◆ **GIVEN PROBLEM**:
Please copy down the records below word for word, leaving out the pictures.

◆ **MATERIAL PROVIDED**:
-=-=-=-=-

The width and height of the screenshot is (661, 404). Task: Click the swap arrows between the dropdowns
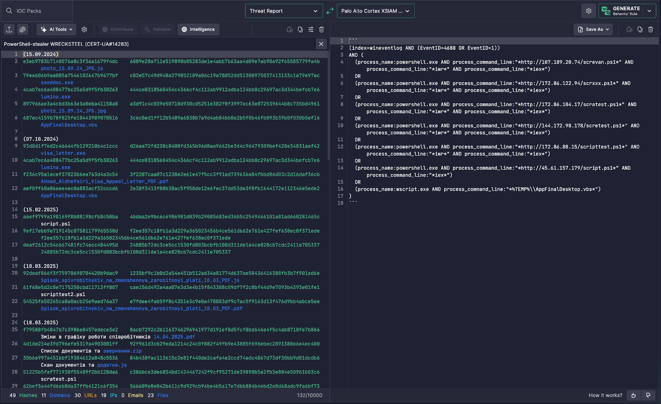(x=330, y=11)
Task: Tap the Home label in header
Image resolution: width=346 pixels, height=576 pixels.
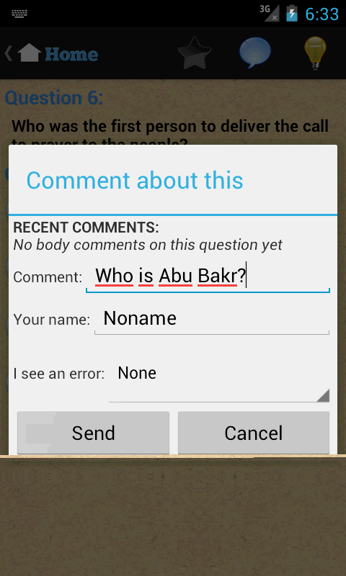Action: (71, 55)
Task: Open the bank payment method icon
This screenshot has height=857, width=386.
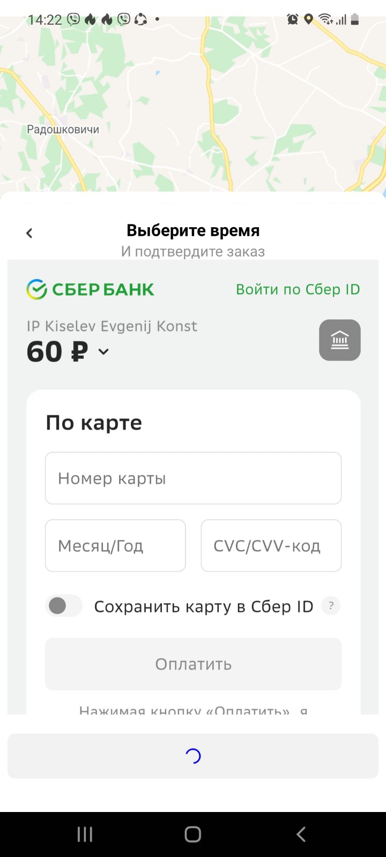Action: [339, 340]
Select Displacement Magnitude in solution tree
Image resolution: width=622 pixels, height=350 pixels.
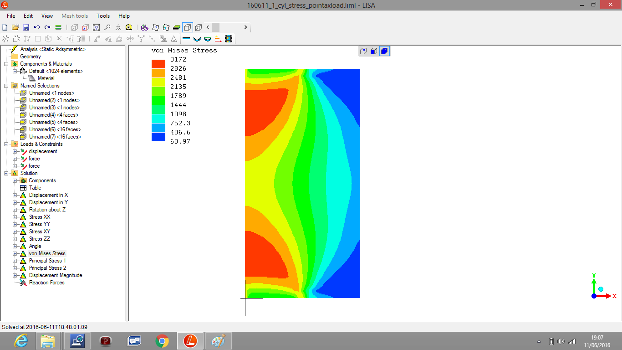[x=56, y=275]
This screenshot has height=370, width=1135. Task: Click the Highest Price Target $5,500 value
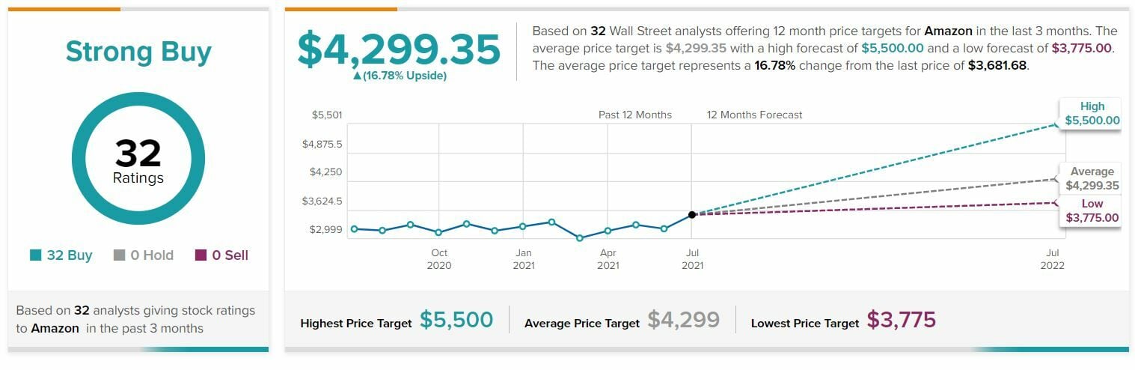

-=-=-=-=-

◆ **FINAL ANSWER**:
The width and height of the screenshot is (661, 404). Task: Click the swap arrows between the dropdowns
(x=330, y=11)
Task: Tap the Home label in header
Image resolution: width=346 pixels, height=576 pixels.
Action: (71, 55)
Task: Open the bank payment method icon
This screenshot has height=857, width=386.
Action: [339, 340]
Select Displacement Magnitude in solution tree
Image resolution: width=622 pixels, height=350 pixels.
[x=56, y=275]
This screenshot has height=370, width=1135. Task: Click the Highest Price Target $5,500 value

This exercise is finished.